[Requirement]
From the data underneath, reproduce exactly the stretch that begins at the line with "Informationen (1262, 1706)" and ends after the line with "May 2025 (24, 540)".

[Data to process]
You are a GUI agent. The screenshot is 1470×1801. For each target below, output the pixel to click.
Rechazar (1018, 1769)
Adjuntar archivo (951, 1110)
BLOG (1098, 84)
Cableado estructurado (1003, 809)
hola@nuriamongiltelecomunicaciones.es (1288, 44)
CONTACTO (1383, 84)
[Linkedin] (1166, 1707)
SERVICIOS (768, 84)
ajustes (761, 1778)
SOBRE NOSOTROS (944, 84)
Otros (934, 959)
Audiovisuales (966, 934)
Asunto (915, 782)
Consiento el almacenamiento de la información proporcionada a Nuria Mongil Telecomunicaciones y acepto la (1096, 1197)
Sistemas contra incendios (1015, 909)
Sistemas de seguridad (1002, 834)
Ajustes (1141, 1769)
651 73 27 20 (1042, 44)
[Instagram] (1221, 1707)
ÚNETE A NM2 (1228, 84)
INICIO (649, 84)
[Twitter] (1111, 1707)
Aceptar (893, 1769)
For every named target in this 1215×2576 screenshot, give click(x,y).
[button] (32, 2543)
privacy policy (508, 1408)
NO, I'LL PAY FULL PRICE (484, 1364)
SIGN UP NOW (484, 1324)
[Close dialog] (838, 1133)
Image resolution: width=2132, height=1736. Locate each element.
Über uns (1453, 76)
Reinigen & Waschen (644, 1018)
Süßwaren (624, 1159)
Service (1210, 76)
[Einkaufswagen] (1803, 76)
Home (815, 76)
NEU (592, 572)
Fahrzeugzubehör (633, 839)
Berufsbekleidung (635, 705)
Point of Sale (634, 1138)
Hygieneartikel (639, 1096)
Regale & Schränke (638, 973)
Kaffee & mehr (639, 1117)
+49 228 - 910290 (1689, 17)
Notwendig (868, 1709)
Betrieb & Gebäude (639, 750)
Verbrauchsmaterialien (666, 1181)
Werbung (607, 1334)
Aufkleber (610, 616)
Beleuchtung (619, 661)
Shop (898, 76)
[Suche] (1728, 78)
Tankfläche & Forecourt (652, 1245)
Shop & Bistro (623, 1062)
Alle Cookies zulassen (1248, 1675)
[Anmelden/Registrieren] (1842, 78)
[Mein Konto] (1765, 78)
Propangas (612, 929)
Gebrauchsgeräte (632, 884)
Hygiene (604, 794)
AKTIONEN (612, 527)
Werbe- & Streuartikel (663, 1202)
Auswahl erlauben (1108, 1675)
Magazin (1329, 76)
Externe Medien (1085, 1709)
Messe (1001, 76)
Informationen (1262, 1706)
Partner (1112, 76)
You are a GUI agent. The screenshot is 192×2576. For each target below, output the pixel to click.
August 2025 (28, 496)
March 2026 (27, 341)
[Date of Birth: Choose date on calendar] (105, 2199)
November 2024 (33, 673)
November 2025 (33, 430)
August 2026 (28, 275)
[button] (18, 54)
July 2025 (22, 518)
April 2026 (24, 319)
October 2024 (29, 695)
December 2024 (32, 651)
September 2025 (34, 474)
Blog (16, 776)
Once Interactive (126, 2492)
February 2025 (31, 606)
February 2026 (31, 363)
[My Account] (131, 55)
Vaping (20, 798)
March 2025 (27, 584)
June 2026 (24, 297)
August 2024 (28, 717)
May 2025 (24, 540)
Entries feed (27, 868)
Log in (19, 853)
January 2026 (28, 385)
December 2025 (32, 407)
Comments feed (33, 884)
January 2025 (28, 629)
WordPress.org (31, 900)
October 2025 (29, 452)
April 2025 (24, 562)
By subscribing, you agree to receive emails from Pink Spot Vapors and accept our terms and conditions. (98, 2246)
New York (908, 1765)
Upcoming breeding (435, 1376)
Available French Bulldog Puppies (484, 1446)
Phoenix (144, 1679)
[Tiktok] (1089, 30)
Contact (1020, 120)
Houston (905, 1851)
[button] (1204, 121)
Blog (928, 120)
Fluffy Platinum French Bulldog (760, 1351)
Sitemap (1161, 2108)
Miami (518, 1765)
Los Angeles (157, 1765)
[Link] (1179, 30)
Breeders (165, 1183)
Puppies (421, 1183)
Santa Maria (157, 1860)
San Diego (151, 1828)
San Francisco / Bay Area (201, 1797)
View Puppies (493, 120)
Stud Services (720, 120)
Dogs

[Response to this exercise]
Informationen (1262, 1706)
Partner (1112, 76)
You are a GUI agent. The screenshot is 192×2576. For each target below, output the pixel to click.
August 2025 (28, 496)
March 2026 (27, 341)
[Date of Birth: Choose date on calendar] (105, 2199)
November 2024 (33, 673)
November 2025 (33, 430)
August 2026 (28, 275)
[button] (18, 54)
July 2025 (22, 518)
April 2026 (24, 319)
October 2024 (29, 695)
December 2024 (32, 651)
September 2025 (34, 474)
Blog (16, 776)
Once Interactive (126, 2492)
February 2025 (31, 606)
February 2026 (31, 363)
[My Account] (131, 55)
Vaping (20, 798)
March 2025 (27, 584)
June 2026 (24, 297)
August 2024 (28, 717)
May 2025 (24, 540)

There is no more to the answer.